The Latest: Walz is expected to accept the party’s nomination for vice president at DNC Day 3

Vice presidential nominee Tim Walz and former President Bill Clinton will headline the Democratic National Convention on Wednesday, the third day of the party’s choreographed rollout of a new candidate, Kamala Harris, and her pitch to voters.

Speaker Emerita Nancy Pelosi and Transportation Secretary Pete Buttigieg are also expected to address the convention.

Follow the AP’s Election 2024 coverage at: https://apnews.com/hub/election-2024.

Here’s the Latest:

Fannie Lou Hamer rattled Democratic convention with her speech 60 years ago

Vice President Kamala Harris is accepting the Democrats’ presidential nomination Thursday, exactly 60 years after another Black woman mesmerized the nation with a televised speech that challenged the seating of Mississippi’s all-white delegation to the 1964 Democratic National Convention.

The testimony of Fannie Lou Hamer to the credentials committee in Atlantic City, New Jersey, was vivid and blunt.

She described how she was fired from her plantation job in retaliation for trying to register to vote and brutalized in jail for encouraging other Black people to assert their rights. She told of arbitrary tests white authorities imposed to prevent Black people from voting and other unconstitutional methods that kept white elites in power across the segregated South.

Whether every eligible citizen can vote and have their vote be counted is still an open question in this election, said U.S. Rep. Bennie Thompson, who’s speaking Wednesday at the Democratic National Convention in Chicago. He got his first practical experience in democracy at Hamer’s urging in 1966, when he was a college student in Mississippi and she recruited him to register other Black voters.

Hamer has already been the subject of appreciation this week, as the Democrats’ convention began Monday.

▶ Read more about Fannie Lou Hamer

The ex-presidents club

If the Republican convention was all about Trump, the Democrats on Tuesday wanted to put Harris in a pantheon with past presidents. It wasn’t just Obama who made the case for the vice president.
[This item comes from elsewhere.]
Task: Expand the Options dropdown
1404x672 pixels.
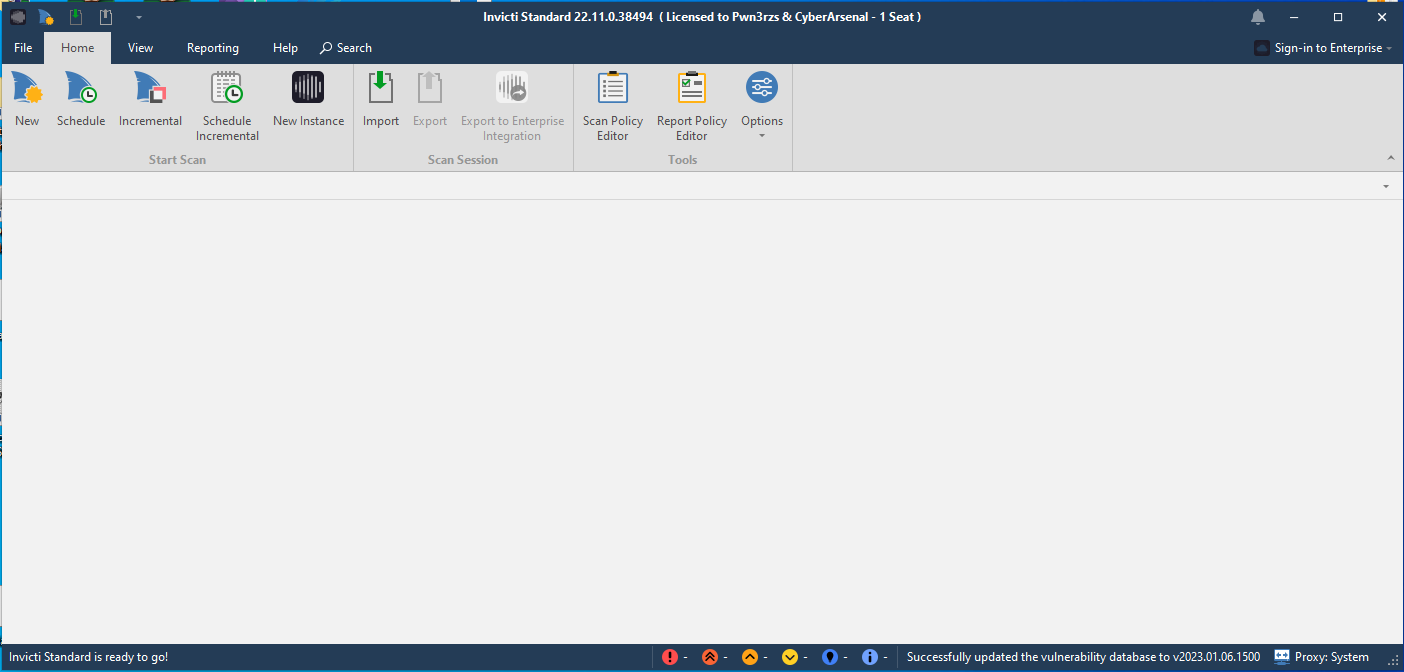Action: coord(762,135)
The convention turned to the grandsons of Jimmy Carter and John F. Kennedy to also portray her as the natural heir of past Democratic leaders.
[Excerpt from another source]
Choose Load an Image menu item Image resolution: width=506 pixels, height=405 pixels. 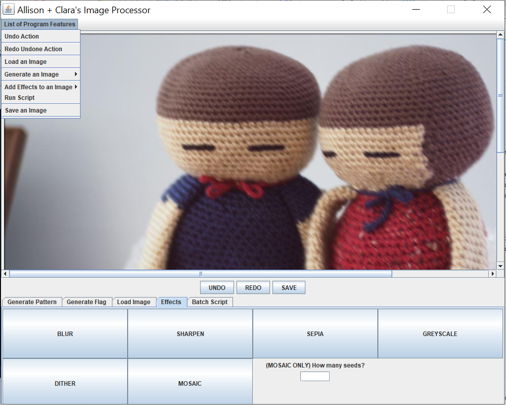click(41, 62)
As groundbreaking as Harris’ candidacy is as the first woman of color to be her party’s nominee, these speeches by an ex-president and presidential progeny were all about linking her to a broader historical arc, creating a nostalgic message that can animate an increasingly older electorate.

“Kamala Harris carries my grandfather’s legacy,” said Jason Carter, the grandson of the 39th president. “She knows what is right and she fights for it.”

Jack Schlossberg suggested Harris would carry forward the agenda of Kennedy.

“She believes in America like my grandfather did,” Schlossberg said. “That we do things not because they’re easy, but because they’re hard.”

A message for Republicans: It’s OK to Quit Trump

The Democrats are making a play for disaffected Trump voters — and they used one of his former White House staffers to make their case Tuesday night.

Stephanie Grisham worked in various roles in the Trump White House, including communications director and press secretary, allowing Democrats to argue that those who know Trump best have seen him at his worst.

“He has no empathy, no morals, and no fidelity to the truth,” Grisham said. “I couldn’t be part of the insanity any longer.”

Kyle Sweetser, a Trump voter from Alabama, told the convention the former president’s tariffs made life harder for construction workers like him.